What we are comfortable doing in heat treatment today, we will have to step out of our comfort zone in the next 20 years to satisfy the demands of a much more highly sophisticated manufacturing community. For example, vacuum furnaces and vacuum-furnace technology will be critical to that advancement. Why? Because it is quicker to adapt or change than many of the atmosphere technologies.

If you make an investment in an atmosphere furnace today (and there are many good atmosphere furnaces out there), you fix your technology in time and space. With vacuum equipment, however, you have the opportunity to grow or change or be more flexible and to be ready for change that occurs in the near future. So I think there is a tremendous opportunity for all of the furnace manufacturers – all of manufacturing as a matter of fact – to look at how we are going to get from where we are today to future advances.

One of the things I like to ponder is when we are going to develop the room-temperature transformation to martensite. I actually wonder about that quite a bit these days. We have to think outside the box. Just when we get comfortable with one technology, it is replaced with another.

An example of this is when I was in college. Everyone on campus knew we were engineers because we carried our slide rules around with us. By the way, we went to the moon using slide rules, but who in their right mind would use a slide rule today when you have a calculator or a computer available to you? Is there anything wrong with slide-rule technology? No, it works well, but why would you ever use one?

Better technological solutions come up, and that’s exactly what we are saying. You have the evolution of the IQ furnace and the evolution of the gas nitrider into different designs. You have additive manufacturing (AM) taking the place of conventional manufacturing. AM is going to have a significant impact on the future of heat treating and the future of how we make products. You have electric cars, you have AM components and you have new technologies that are replacing perfectly fine technology.

I always call this the slide-rule principal. Who in their right mind would use the technology of the 1960s in the 2020s and 2030s? It boggles my mind.

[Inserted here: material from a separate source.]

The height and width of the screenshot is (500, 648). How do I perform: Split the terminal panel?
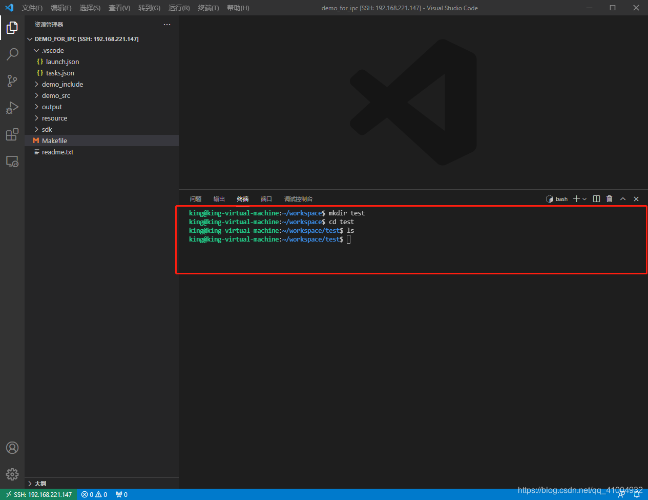(x=596, y=199)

Tom: But like you said, we went to the moon on slide rule, right?

Dan: Yes, but we did have a “little” computer there to help us as well.


Tom: You have commented on the future, but maybe you can summarize. Where is heat treat going to be in the next 20-30 years?

Dan: I see growth in two industry segments, in particular. Vacuum technology will become the dominant heat-treating technology. I also see applied energy and, in particular, induction heating as a technology that is moving forward at a very rapid pace. The other thing I see is a transition from heat treating batches to heat treating parts one at a time. Furnace manufacturers have gone from large-batch heat treating to small-batch, but it is still batch heat treatment.

In the next 20 years, my vision is that you will see parts heat treated individually for a variety of reasons. One is that the quantities being ordered are going to change. The materials that are developed will require new heat treatments, flexibility and change. As a result, the vacuum and induction fields will be growth industries.

I also believe that processes are going to move to lower temperatures whenever possible. The reason for this is that if you look at the amount of money spent to control distortion, the ultimate goal would be to eliminate the heat-treat process. This isn’t practical, but can you have a heat-treatment process that gives you consistently minimum, if any, distortion? The future is moving in that direction.

The other thing, and perhaps a final comment on my part, is that I think change is going to happen exponentially. It’s not going to be linear, straight-line growth. It is going to be an exponential growth upward. I think you’re going to see as much change for heat treating in the next 20 years as you have in the past 80. I truly believe that, so I think this industry is headed toward those technologies that are flexible and adaptable to change.